Die Pflegekammern wollen zusätzliche Kontrollen durchführen. Was soll es nutzen, wenn noch einer mehr kommt und die Temperatur im Kühlschrank prüft oder ob die Dokumentation vollständig aussieht? Wenn sich eine bettlägerige Patientin wundgelegen hat, bleibt das genauso unentdeckt wie bisher. Es soll hier auch nicht verschwiegen werden, dass die Krankenkassen die Pläne zur Errichtung von Pflegekammern, teils offen, teils verhalten, unterstützen. Offenbar erhofft man sich Einsparungen für die Kosten des Medizinischen Diensts der Krankenkassen. Diesen Teil der Kosten tragen dann die Pflegenden selbst mit ihren Zwangsbeiträgen.

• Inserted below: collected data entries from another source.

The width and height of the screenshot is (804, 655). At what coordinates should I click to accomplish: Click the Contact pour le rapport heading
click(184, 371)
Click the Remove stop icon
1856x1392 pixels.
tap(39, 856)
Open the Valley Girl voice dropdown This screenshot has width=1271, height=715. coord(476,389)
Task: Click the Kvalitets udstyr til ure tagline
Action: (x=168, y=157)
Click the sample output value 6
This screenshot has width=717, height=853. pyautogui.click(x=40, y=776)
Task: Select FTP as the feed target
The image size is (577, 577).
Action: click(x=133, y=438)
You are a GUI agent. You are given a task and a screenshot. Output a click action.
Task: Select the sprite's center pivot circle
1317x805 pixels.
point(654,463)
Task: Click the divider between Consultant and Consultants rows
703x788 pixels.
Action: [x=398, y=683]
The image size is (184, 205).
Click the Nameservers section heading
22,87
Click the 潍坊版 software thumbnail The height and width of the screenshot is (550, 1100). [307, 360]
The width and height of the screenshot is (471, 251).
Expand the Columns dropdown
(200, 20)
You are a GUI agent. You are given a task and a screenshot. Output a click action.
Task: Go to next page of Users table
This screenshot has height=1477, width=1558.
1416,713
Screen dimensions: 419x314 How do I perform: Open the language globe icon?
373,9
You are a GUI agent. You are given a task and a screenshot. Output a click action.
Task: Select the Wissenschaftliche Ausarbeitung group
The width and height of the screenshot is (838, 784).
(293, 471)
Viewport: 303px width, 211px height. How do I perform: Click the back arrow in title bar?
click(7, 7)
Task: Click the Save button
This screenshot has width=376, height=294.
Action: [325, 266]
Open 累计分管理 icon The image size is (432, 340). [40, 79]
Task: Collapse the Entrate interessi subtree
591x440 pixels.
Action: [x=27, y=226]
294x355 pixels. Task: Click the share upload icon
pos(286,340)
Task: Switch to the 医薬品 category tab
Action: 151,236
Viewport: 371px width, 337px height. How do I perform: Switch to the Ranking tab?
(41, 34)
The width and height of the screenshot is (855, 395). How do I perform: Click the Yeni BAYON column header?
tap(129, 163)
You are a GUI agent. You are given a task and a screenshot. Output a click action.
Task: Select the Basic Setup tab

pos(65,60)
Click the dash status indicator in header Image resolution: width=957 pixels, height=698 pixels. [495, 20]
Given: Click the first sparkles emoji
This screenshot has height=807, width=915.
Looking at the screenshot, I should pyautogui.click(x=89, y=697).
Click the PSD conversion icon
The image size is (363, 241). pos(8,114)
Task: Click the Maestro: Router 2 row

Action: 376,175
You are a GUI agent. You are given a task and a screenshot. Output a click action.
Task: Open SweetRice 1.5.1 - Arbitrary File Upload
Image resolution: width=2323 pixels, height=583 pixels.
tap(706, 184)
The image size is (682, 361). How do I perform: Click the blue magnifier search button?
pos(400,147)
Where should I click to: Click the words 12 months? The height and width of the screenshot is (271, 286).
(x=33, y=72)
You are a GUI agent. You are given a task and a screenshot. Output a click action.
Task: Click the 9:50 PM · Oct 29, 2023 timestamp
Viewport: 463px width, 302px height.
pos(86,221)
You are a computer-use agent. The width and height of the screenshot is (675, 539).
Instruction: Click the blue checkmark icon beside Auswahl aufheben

Damit werden auch die Funktionäre bezahlt.
Neue Posten für Funktionäre
Es besteht hier die Gefahr, dass ein neues Versorgungswerk für Vereinsmeier mit den richtigen Kontakten entsteht. Oder sollen die Funktionäre und Funktionärinnen aus der Pflege selbst kommen, also mit dem Abzug der besten Fachkräfte an die Schreibtische der Pflegekammer der Fachkräftemangel verstärkt werden. Der verdi-Fachbereich Soziales lässt dazu selbstbewusst verlautbaren: „Obwohl ver.di seit vielen Jahren die mit Abstand größte Gruppe der organisierten Pflegekräfte stellt und gute Chancen hat, bei Kammerwahlen Mehrheiten zu erreichen, sprechen wir uns nicht für eine Zwangsverkammerung aus.“ Die aktuellen Probleme für die Pflegenden und Gepflegten resultieren nicht aus einem Mangel an Organisationen, sondern daraus, dass mit Pflege nicht nur Geld verdient werden kann, sondern muss. Solange der Taschenrechner der Herr über Bettpfanne und Essenwagen ist, sind solche Pläne nur Scheinlösungen.